┌─ Supplied data

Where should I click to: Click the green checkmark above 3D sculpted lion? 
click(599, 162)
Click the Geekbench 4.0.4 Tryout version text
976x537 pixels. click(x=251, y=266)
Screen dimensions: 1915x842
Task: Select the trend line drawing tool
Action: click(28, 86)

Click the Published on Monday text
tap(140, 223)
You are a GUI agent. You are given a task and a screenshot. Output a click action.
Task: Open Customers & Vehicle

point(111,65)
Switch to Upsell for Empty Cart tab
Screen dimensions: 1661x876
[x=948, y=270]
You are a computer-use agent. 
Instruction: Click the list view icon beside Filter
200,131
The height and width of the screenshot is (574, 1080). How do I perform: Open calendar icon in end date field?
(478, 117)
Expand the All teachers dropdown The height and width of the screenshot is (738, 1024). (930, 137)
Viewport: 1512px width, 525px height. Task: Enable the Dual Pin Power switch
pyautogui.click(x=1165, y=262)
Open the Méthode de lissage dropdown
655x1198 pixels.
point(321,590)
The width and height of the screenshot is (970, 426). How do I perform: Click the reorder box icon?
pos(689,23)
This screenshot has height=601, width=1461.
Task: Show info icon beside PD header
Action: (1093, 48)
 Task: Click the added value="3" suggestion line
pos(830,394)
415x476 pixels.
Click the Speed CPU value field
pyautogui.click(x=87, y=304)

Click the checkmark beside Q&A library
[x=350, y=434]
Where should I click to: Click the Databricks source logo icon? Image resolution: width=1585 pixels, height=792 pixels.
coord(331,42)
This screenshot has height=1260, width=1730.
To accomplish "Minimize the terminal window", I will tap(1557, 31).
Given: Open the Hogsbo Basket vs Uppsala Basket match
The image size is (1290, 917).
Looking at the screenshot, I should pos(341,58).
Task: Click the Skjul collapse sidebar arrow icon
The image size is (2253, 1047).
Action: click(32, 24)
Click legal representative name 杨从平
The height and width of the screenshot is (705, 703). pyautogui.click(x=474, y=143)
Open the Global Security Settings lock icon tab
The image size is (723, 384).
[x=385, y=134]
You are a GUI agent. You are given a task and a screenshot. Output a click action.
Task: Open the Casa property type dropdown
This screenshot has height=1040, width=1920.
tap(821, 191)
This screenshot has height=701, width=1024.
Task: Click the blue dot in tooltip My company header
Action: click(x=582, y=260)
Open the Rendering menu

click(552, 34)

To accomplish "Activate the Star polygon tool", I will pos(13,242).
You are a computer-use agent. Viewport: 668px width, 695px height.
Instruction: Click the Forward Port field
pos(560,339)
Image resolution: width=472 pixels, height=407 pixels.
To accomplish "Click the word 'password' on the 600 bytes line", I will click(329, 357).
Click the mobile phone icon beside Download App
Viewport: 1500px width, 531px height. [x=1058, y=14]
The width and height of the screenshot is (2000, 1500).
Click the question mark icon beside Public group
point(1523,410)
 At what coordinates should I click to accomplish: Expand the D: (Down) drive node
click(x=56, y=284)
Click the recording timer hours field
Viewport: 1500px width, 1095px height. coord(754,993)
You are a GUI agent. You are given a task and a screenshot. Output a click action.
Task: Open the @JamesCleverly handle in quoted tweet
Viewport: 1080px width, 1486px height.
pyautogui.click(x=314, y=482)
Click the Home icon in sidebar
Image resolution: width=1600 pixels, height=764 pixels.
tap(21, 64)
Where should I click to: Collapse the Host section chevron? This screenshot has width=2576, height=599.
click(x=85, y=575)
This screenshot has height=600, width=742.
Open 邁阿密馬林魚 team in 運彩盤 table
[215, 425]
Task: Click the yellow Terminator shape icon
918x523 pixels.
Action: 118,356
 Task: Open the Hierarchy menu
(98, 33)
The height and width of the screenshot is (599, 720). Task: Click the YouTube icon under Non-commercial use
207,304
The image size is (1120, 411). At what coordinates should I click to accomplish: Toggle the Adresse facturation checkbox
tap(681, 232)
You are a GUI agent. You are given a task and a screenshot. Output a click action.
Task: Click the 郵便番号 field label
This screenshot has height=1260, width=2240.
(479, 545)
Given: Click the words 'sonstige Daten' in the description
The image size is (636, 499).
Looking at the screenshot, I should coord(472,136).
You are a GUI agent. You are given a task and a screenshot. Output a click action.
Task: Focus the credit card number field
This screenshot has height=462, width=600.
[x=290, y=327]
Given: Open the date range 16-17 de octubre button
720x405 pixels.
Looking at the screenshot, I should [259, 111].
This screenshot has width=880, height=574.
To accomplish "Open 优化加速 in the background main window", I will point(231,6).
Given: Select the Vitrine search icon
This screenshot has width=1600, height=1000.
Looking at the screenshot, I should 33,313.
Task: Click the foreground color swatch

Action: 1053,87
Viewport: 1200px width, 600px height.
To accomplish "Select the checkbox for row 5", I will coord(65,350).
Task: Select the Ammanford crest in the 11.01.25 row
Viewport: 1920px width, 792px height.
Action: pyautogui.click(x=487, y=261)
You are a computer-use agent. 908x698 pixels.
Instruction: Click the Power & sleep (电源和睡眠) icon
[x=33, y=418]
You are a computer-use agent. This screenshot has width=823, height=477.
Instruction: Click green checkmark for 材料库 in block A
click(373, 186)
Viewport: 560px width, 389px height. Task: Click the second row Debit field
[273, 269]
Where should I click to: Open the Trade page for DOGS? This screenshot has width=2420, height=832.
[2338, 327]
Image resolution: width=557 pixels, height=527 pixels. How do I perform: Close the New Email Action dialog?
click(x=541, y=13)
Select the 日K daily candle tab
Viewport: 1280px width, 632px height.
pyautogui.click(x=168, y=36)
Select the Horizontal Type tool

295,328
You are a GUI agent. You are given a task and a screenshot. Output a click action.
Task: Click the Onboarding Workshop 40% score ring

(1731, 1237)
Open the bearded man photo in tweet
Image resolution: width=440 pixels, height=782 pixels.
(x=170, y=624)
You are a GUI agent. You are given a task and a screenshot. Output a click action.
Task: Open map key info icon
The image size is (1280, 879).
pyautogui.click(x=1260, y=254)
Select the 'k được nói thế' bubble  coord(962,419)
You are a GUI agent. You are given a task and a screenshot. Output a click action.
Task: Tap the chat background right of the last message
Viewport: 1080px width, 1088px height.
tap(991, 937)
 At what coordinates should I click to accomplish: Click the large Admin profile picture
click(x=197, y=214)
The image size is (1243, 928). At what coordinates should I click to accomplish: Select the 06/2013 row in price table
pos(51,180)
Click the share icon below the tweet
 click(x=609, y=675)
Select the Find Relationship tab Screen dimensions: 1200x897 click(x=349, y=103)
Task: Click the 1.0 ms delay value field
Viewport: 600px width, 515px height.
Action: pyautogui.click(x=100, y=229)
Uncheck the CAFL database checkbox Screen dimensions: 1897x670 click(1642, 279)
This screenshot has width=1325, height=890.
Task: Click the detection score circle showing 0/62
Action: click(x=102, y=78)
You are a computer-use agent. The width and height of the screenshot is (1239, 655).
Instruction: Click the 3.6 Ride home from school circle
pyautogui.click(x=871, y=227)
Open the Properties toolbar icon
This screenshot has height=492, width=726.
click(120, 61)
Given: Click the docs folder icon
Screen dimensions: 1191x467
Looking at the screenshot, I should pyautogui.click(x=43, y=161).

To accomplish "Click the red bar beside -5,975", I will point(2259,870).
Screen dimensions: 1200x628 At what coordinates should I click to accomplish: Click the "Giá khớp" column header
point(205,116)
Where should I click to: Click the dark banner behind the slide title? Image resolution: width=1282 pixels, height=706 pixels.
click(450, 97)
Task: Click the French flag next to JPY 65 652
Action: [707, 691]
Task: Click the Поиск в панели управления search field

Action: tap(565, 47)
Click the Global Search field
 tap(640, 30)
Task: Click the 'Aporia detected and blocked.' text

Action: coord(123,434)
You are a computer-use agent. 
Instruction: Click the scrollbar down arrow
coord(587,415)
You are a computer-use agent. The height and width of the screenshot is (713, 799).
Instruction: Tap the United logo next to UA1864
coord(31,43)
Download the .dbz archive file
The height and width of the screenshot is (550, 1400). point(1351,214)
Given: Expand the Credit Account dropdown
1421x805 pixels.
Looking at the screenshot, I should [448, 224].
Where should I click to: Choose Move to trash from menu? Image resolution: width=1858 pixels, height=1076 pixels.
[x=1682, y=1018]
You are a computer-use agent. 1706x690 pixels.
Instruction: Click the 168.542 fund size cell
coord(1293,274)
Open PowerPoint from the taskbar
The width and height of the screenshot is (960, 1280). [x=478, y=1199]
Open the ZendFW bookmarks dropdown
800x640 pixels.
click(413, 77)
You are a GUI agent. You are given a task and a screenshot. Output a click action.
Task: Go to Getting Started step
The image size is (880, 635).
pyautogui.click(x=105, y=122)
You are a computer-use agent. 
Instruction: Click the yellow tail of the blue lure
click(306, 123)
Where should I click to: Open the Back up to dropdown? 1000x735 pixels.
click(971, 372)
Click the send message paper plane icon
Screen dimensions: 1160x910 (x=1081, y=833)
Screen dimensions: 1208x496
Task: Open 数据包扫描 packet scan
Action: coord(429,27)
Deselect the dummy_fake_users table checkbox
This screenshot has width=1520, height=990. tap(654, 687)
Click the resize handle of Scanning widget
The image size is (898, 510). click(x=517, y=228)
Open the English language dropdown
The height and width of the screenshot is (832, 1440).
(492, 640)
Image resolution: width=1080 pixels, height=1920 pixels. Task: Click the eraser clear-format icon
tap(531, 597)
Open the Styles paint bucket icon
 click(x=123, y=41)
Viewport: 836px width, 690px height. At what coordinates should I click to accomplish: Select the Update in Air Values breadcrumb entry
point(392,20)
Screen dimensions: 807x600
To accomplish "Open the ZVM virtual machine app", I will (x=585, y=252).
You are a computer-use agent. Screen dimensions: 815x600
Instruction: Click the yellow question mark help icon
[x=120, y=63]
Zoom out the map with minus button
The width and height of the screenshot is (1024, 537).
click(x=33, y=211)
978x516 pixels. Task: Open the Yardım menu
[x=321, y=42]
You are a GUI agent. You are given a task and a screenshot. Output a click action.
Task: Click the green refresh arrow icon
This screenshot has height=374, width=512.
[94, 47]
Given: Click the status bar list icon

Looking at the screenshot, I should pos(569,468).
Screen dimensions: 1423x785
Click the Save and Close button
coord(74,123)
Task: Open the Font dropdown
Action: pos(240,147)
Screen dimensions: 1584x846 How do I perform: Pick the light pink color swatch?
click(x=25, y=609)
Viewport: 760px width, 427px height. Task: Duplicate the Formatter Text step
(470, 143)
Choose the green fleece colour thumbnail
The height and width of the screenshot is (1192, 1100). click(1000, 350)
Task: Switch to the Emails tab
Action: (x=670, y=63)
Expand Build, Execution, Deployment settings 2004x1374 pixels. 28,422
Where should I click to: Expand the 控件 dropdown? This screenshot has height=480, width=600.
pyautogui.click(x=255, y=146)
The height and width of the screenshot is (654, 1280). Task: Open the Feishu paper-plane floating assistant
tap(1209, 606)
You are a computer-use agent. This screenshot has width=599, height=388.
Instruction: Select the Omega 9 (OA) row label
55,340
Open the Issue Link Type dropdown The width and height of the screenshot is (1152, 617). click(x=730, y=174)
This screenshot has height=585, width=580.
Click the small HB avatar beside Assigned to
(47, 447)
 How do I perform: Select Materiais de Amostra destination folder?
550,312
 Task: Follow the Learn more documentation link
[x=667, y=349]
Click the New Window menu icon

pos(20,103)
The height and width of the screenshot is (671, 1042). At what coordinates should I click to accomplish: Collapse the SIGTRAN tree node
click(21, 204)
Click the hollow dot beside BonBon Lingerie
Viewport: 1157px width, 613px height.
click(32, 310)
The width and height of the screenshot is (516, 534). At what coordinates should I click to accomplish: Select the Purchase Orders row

└─

All lines from the start of the entries through the line where "Switch to Upsell for Empty Cart tab" sits should be duplicated exactly, with nothing else in the output.

Exercise answer —
Where should I click to: Click the green checkmark above 3D sculpted lion? 
click(599, 162)
Click the Geekbench 4.0.4 Tryout version text
976x537 pixels. click(x=251, y=266)
Screen dimensions: 1915x842
Task: Select the trend line drawing tool
Action: click(28, 86)

Click the Published on Monday text
tap(140, 223)
You are a GUI agent. You are given a task and a screenshot. Output a click action.
Task: Open Customers & Vehicle

point(111,65)
Switch to Upsell for Empty Cart tab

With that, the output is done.